Faulty Fingerprint Code Can Expose Millions of Android Users
Audit of 65,000 apps finds 97% mishandle fingerprint APIs, risking billions of downloads
At the 2025 Network and Distributed System Security Symposium in San Diego, a team from Fudan University unveiled the first sweeping audit of Android fingerprint security. Their custom scanner sifted through 65,086 popular apps on Google Play and Huawei AppGallery and found that only 1,333 even offered a fingerprint option. Yet almost every one of those apps - about 97 percent - handled the feature incorrectly in at least one way, turning a supposed security upgrade into a hidden weak spot.
Four missteps that open the door
The researchers traced fingerprint use from setup to shutdown. They discovered that developers trip up in the same four places again and again. Many apps still cling to the old FingerprintManager code that Google replaced years ago. They do this even though its successor, BiometricPrompt, is far harder to spoof.

Others skip crucial encryption checks that prove a scan is genuine. Some allow users to switch off fingerprint access without re-authenticating, or fail to re-verify identity after new fingerprints are added to the device. In practice, these oversights mean an attacker who steals or briefly borrows a phone may be able to unlock the fingerprint lock protecting chats, accounts, or payment wallets without ever knowing a password.
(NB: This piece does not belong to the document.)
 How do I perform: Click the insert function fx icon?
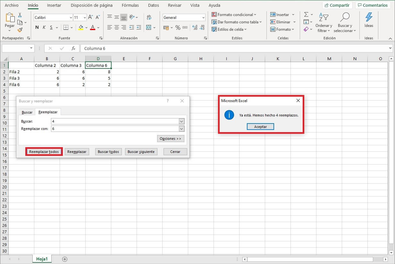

When popular apps slip, billions feel it
The bug-ridden apps aren’t obscure utilities with a few hundred downloads. They include household names that together account for roughly 217 billion installs. A subset of 251 titles suffers from all four implementation mistakes at once - evidence of an industry-wide biometric authentication gap. That smaller group alone has been downloaded more than 109 billion times. With numbers this large, even a rare exploit can affect millions of people.
Why developers keep getting it wrong
Part of the problem is old guidance that lingers on coding forums and how-to blogs. Engineers under deadline pressure often copy snippets that still call obsolete APIs, unaware there is a safer alternative. App-store review teams focus mainly on privacy disclosures and malware, so fingerprint misuse rarely blocks an update.
The result is a widespread Android security vulnerability hiding in plain sight. To spur change, the authors filed 184 vulnerability reports (CVE IDs). They saw several vendors start patching within weeks. But they warn that lasting progress will require automated “lint” checks in build pipelines and clearer instructions from Google.
What users can do in the meantime
While developers work on fixes, everyday users aren’t powerless. Enabling two-factor authentication inside sensitive apps, pairing fingerprint unlock with a strong PIN, and installing updates that mention “biometric” or “authentication” improvements all raise the bar for attackers.
If an app lets you turn off fingerprint protection without asking for a password or scan, consider that a red flag and keep the feature on. It also pays to review which apps actually need fingerprint access. That way, you can require a fresh biometric check before approving in-app purchases or money transfers.
Finally, turn on “Find My Device” or similar remote-wipe tools. That way, if your phone ever goes missing, you can erase data before someone attempts a fingerprint hack that exploits these flaws.
A wakeup call for the industry
The study’s core message is simple: hardware sensors may read fingerprints accurately, but software determines whether that reading is trustworthy. Until more developers embrace modern APIs, tie encryption keys to successful scans, and re-check identity after any change, fingerprint convenience will continue to mask real risk. Achieving true peace of mind will require stronger, industry-wide commitments to biometric security. Users should still treat biometrics as one layer, not the only layer, of defense.